Mejora, pero no lo suficiente. Esa podría ser la conclusión del último informe de Empiria, la consultora de Hernán Lacunza, sobre el "ingreso disponible" de los hogares. Esto explica porqué, a pesar del aumento real de los salarios, el consumo masivo no muestra mejoras y hay una sensación de que el rebote en "V" de la economía (como diría Javier Milei) no derrama tanto.
Según el trabajo de Empiria, para el hogar promedio del AMBA, los gastos fijos crecieron 0,9% por encima de la inflación en febrero, mientras que los ingresos crecieron 0,7%. Como resultado, el ingreso disponible mejoró, aunque menos que los ingresos totales, dado que los gastos absorbieron parte de la mejora. "En resumen, la mejora del ingreso disponible fue del 0,6% en febrero y quedó 11% por debajo de los niveles de noviembre de 2023", dice la consultora de Lacunza.

En febrero, el salario real de los trabajadores registrados privados cayó por primera vez en 10 meses, 0,1% mensual.

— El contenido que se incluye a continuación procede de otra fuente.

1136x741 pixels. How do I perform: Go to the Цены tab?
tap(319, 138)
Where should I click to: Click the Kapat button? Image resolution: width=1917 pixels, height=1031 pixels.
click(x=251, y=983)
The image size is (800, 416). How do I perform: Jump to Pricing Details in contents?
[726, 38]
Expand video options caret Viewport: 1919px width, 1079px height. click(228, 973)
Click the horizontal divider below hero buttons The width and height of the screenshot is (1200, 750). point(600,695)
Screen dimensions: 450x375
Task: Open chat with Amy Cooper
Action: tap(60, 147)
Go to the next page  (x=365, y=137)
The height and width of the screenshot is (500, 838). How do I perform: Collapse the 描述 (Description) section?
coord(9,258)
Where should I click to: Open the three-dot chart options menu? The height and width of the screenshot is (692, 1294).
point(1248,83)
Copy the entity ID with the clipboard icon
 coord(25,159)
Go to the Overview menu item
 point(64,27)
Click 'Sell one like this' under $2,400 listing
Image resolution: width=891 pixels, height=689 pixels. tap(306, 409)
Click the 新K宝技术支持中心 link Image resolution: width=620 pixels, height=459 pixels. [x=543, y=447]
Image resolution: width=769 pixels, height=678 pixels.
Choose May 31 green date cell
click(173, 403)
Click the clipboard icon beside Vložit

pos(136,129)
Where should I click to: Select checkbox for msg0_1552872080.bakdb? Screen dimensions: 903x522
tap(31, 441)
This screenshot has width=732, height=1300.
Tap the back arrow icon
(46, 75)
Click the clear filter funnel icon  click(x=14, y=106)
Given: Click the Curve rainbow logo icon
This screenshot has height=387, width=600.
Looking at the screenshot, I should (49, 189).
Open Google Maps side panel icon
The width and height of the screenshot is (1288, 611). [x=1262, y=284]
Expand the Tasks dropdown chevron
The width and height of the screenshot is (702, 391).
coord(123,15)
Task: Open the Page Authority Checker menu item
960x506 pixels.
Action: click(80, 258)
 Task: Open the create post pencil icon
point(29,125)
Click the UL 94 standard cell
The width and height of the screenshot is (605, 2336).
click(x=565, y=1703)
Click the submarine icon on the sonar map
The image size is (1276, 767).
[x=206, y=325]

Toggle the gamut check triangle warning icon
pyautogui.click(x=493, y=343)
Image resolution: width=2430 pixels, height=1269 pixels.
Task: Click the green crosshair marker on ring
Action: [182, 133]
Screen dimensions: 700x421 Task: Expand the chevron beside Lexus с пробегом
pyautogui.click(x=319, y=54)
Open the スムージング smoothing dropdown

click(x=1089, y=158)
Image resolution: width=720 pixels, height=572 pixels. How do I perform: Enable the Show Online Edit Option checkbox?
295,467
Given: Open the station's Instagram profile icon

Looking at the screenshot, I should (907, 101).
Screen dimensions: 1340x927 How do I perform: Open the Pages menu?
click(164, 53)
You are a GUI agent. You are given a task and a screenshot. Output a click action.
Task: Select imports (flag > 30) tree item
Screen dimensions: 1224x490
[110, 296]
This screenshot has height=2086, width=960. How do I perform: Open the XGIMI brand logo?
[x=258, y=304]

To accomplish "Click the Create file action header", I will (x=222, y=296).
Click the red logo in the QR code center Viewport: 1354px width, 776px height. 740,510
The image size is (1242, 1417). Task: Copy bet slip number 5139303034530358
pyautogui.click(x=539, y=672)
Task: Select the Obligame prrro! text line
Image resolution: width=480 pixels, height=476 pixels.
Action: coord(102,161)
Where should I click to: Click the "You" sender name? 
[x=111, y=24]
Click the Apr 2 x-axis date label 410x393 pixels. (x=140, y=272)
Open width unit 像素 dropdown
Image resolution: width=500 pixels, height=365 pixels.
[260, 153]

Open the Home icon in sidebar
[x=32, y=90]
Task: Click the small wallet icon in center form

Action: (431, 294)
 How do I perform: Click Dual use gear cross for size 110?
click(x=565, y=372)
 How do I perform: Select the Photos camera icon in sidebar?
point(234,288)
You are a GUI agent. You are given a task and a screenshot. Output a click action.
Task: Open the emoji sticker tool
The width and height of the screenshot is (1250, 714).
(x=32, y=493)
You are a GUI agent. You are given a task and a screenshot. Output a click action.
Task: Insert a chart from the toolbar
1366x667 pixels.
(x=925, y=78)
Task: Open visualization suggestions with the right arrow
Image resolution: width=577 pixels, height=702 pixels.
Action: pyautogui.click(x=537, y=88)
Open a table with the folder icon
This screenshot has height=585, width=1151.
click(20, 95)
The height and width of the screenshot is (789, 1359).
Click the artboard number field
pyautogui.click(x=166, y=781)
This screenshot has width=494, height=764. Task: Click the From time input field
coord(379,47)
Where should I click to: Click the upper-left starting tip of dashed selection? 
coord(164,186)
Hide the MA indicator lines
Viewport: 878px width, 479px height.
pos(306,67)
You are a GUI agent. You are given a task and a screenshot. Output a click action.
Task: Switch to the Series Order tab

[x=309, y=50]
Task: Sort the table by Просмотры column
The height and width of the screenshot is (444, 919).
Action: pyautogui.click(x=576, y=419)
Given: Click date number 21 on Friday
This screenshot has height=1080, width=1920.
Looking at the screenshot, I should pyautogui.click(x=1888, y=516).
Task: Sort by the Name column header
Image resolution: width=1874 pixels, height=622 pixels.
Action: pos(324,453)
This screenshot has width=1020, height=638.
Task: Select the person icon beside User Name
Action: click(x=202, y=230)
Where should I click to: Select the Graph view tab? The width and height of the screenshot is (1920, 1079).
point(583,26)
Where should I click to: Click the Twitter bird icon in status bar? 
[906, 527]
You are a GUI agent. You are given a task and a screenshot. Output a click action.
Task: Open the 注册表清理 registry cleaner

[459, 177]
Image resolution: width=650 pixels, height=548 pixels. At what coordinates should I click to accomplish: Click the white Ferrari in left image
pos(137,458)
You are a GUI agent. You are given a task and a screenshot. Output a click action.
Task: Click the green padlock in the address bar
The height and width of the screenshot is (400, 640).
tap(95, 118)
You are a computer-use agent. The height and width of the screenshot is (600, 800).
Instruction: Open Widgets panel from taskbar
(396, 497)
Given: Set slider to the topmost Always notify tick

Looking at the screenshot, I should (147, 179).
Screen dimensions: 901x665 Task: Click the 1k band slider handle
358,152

De hecho, el salario real privado se mantiene en los mismos niveles desde noviembre.
- Como contracara, Empiria apunta que luego de dos meses con caídas mayores al 1% mensual, el salario público registrado aumentó 2%, lo que permitió que el índice de salarios registrados creciera 0,6% a pesar de la caída del subgrupo privado.
El resto de los ingresos tuvieron comportamientos mixtos: los ingresos laborales no registrados marcaron una mejora de 1,4% mensual real mientras que los no laborales cayeron 0,1% real.
Y dice que del lado de los gastos, lo relacionado a los servicios básicos mayoritariamente cayeron en términos reales (transporte -2,4%, agua -1,4%, y electricidad y gas +0,3%), mientras que los asociados al mantenimiento de la vivienda crecieron (expensas 1,2% y alquiler 4% real).
"Esta mejora del ingreso disponible, si bien es transversal en toda la distribución, no lo es en cuanto a la magnitud. Por cómo difieren las canastas de gastos (ingresos bajos destinan menos a alquiler y expensas, más a servicios básicos) e ingresos (ingresos bajos con menor incidencia del salario formal y más del laboral informal o de ingresos no laborales), la caída del salario real privado y el aumento del alquiler, por ejemplo, explican que el ingreso disponible de los hogares de los deciles 8 a 10 haya aumentado menos en febrero (0,6%) que en el caso de los hogares de los deciles 1 a 4 (1%)", explica Empiria.
Y destaca que a la hora de considerar la capacidad de consumo de los hogares, la actitud frente a los ahorros es importante. "Así como hasta el tercer trimestre de 2024 se registraba un aumento de los hogares acudiendo a ahorros para hacer frente a los gastos corrientes, según la EPH publicada por el Indec para el cuarto trimestre de 2024, esto se redujo, especialmente en el AMBA", detectó.
Empiria explica que a nivel nacional, la proporción de hogares usando ahorros pasó de 38% a 36%, a partir de una caída de 41,5% a 38,9% en el AMBA y de 34,1% a 32,7% en el resto del país.
"Esto, en paralelo a la mejora del ingreso disponible en el último trimestre de 2024 del 1,8% con respecto al tercero de 2024, da cuenta de la mejora en la capacidad de consumo y de que, aún si no se traslada por completo al consumo propiamente dicho, ya el ingreso extra permite compensar la necesidad de usar ahorros", señalan.

El otro complemento central de los ingresos destacado por Empiria, especialmente en momentos de caída, es el crédito. Dicen que en el caso de los créditos personales, luego de una caída abrupta a fines de 2023, que agravó la registrada desde 2018 en adelante, comenzó un fuerte crecimiento que ayudó a compensar la merma en el ingreso disponible. Ya en agosto de 2024 el crédito había alcanzado los niveles de noviembre de 2023, y para abril de 2025 ya alcanzó niveles similares a los de mediados de 2019, más del doble que en noviembre de 2023. En el caso de los créditos con tarjeta, la dinámica también es positiva pero en menor escala. A abril de 2025, este nivel es 7% superior al de noviembre de 2023 y 58% mayor que el de junio de 2024, cuando se registró el piso, apuntó la consultora de Hernán Lacunza.